Task material >>
>>>

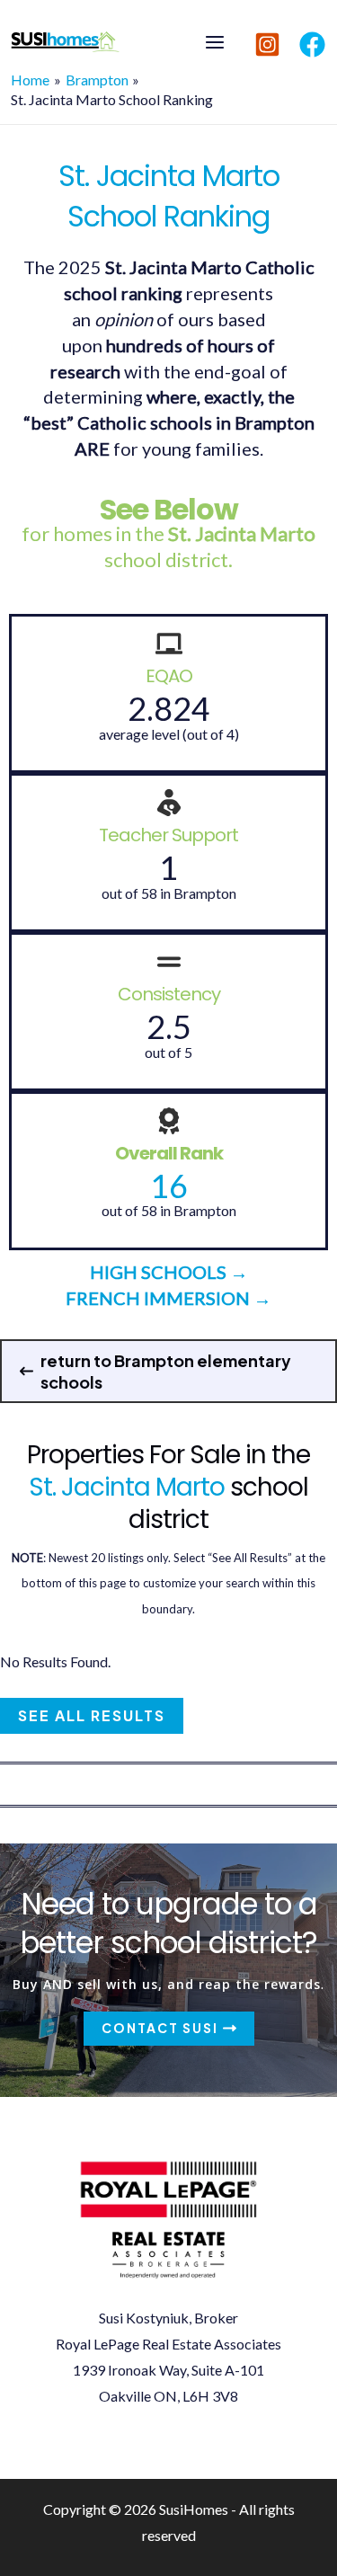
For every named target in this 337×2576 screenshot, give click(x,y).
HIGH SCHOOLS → (169, 1272)
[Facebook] (312, 44)
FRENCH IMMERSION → (168, 1298)
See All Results (91, 1715)
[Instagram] (267, 44)
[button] (168, 1370)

<<<

Render the data above verbatim and without pictures.

For every named target in this 337×2576 screenshot, give click(x,y).
HIGH SCHOOLS → (169, 1272)
[Facebook] (312, 44)
FRENCH IMMERSION → (168, 1298)
See All Results (91, 1715)
[Instagram] (267, 44)
[button] (168, 1370)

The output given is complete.